Even as the economy is ravaged by a deadly pandemic, leading private general insurer, Bajaj Allianz General Insurance is finding opportunities in a crisis-hit market.
In an exclusive interview with Moneycontrol on September 1, Tapan Singhel, Managing Director and Chief Executive Officer of Bajaj Allianz General Insurance said the company is set to grow with multi-product, multi-channel and all geography strategy.
Singhel spoke about his outlook on the general insurance space, on how the government and insurance companies can work together on Natural Catastrophes insurance and how the COVID-19 second wave has impacted the insurance sector.
He also highlighted how digital investments have benefited the sector and the rationale behind increase in prices of health insurance. Edited Excerpts:
What’s your outlook on the General Insurance space?
The General Insurance industry is driven by how the economy grows, while the health segment is a bit separate right now due to COVID-19. Typically, it follows the economy, if the economy is going down general insurance premiums will go down too (not immediately but impact is visible). The industry is insuring assets and would be largely determined by the economic trends.
The awareness on health insurance has gone up due to COVID-19 and people have become cautious. Accordingly the health portfolio has moved up for the industry.
Motor, Health, Crop and Fire largely constitutes 80-85 percent of the industry’s business and these four segments will continue to drive growth. General Insurance is a long term industry unlike others which witness huge fluctuations. In an emerging economy like India, the industry will continue to grow in long term.
Have you remodelled and re-assessed after second wave of the COVID-19 pandemic?

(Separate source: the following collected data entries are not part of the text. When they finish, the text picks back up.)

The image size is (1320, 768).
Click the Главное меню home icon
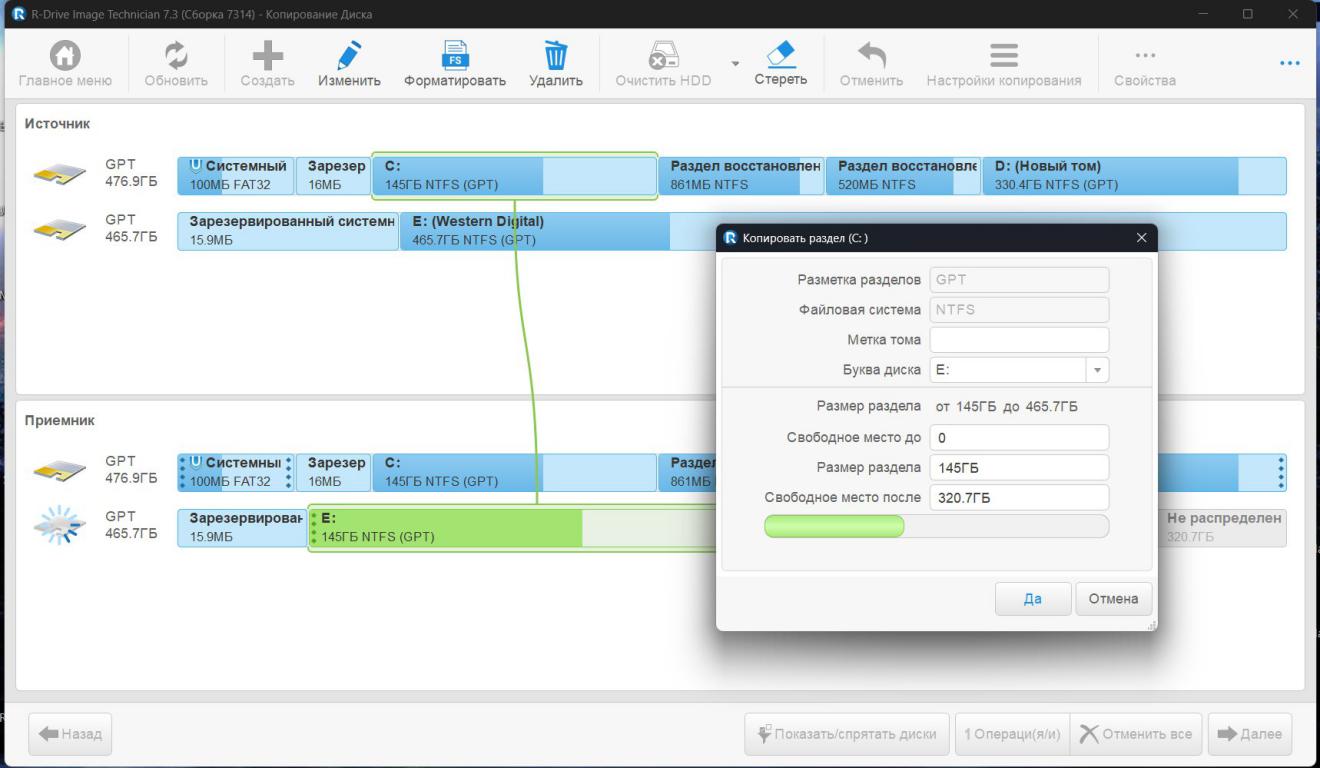(x=65, y=56)
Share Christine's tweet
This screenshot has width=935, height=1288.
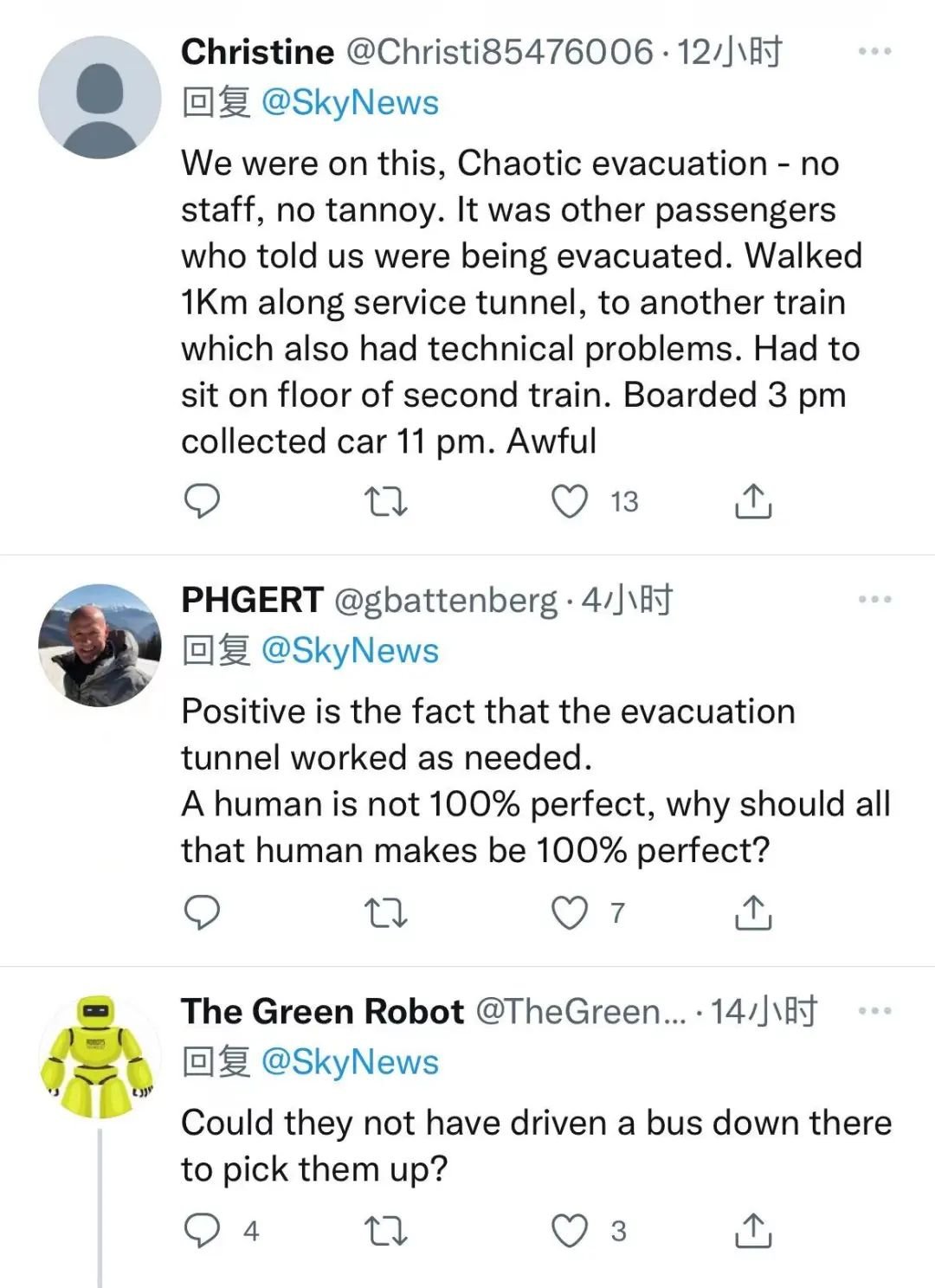click(x=753, y=501)

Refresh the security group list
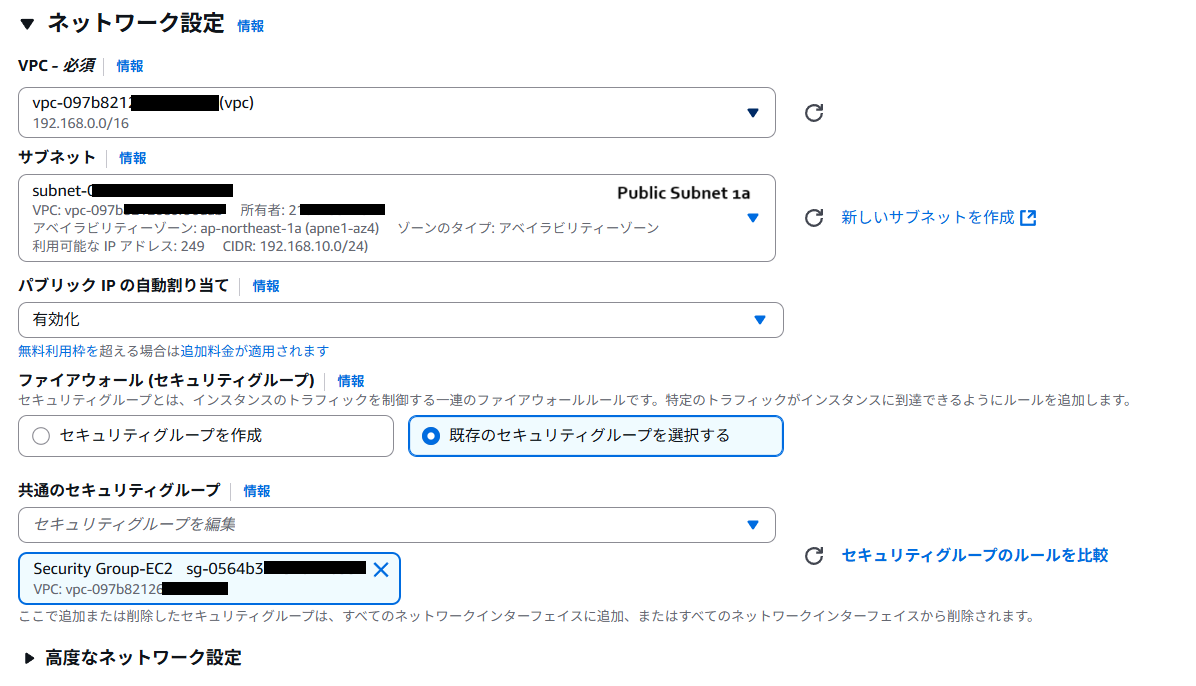point(813,555)
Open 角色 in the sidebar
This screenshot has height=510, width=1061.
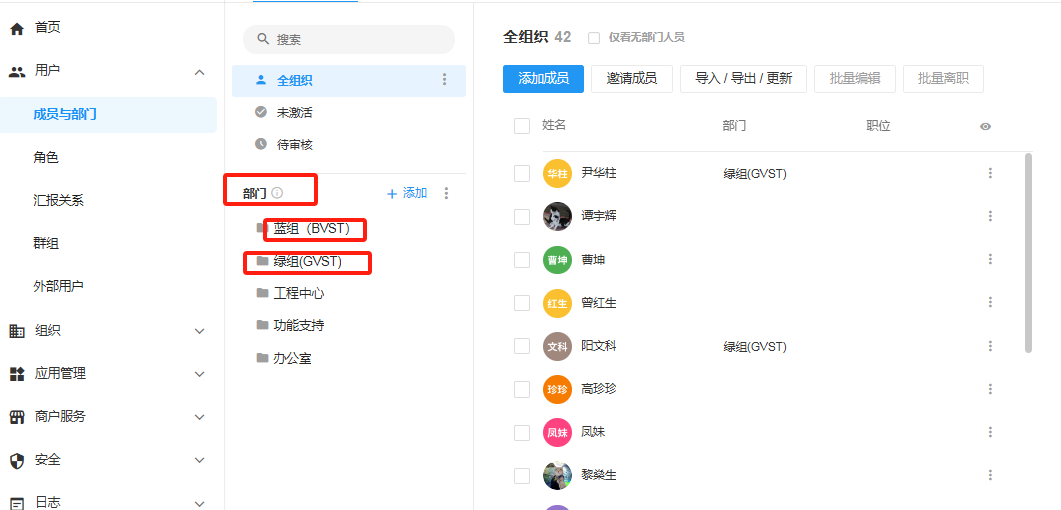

COVID-19 has led us to use more digital and have products specific to today’s time. Our grievance ratio is least in the industry and in-fact during the COVID-19 time it dropped by 90 percent. We are a digital and innovative company and 20 million policies were issued digitally during the pandemic as the regulator allowed contact-free processes. More than 2 million claims were also settled digitally and we came out with applications enabling customers to lodge claims using their mobile phones.
We have strongly invested in digital capabilities and that has played out well.
On the motor side, we came out with a product in a sandbox environment on ‘pay-as-you-go’ as cars were not being used much by many people during the pandemic.
In the Q1, we delivered underwriting profits even after impact of the second wave. We have grown on top line and giving underwriting profits. All players made losses during the second wave, but the robustness of our business model led us to come out with underwriting profits.
The learnings of second wave will not go waste from employee safety perspective to ensuring best customer support. We don’t hesitate in paying claims and our solvency ratio is close to 340 percent and not falling short of cash.
We have a very strong balance and are a solvent company. As a company, we will be able to pull out again if a third wave comes up.
Natural Catastrophes (Nat Cat) have started rising in last few years? What’s the strategy here?
Natural Calamities have become a part of business, previously floods weren’t a regular event. In today’s time, there are 4-5 flood events and it has now become a part of business – it is happening every year.
Our company is spread across the country and if a flood hits any part it does impact loss ratios, but for us it is a part of the business.
On this aspect, Insurance companies and the government need to work closely for the benefit of society. Wherever, both of them have collaborated it has played out well. For e.g. Crop insurance or the Ayushman Bharat scheme.
In floods, lot of people lose their savings and assets. Parametric Insurance can be worked out on Nat Cat events which have become regular every year. If a flood happens, general public can be taken care of.
It’s a simple insurance, where it is agreed upon that if a certain level of rainfall occurs then people in that pin-code can have claim amounts transferred straight to their Jan-Dhan account. This in a way can build up social security net in the long run.
Nagaland is one Indian state which has taken up Parametric Insurance.
Are premiums going to go up on the health and motor side?
On motor, every company prices their own risk and variations will happen. Companies will price their risk in a free market depending on appetite and I don’t see much of upheaval. Third-party is mandatory and prices are capped there, so not much of change happening.
On health, when we file a product for three years, insurance companies cannot increase the price. There is a lot of confusion that prices have risen due to COVID-19, for most companies the three year period is getting over and are filing for a price increase.
Barring COVID-19, medical inflation is 14-15 percent every year. Technically, an insurer would hold the price for three years and there is 40-45 percent price inflation in the same period. Whenever a price increase happens in the industry, a big jump is seen for the same reason.
My recommendation is that there should be a yearly increase otherwise it will lead to a sudden spurt. The main reason is the gap of three years. Medical inflation is what has to be tracked. If it is not controlled how one can expect insurance companies to control the price?
How do you view growth in FY22?
As a company we have always been multi-product, multi-channel and across all geographies. We should underwrite well and serve customers well and grow in all lines of business. Focus is on all lines of business.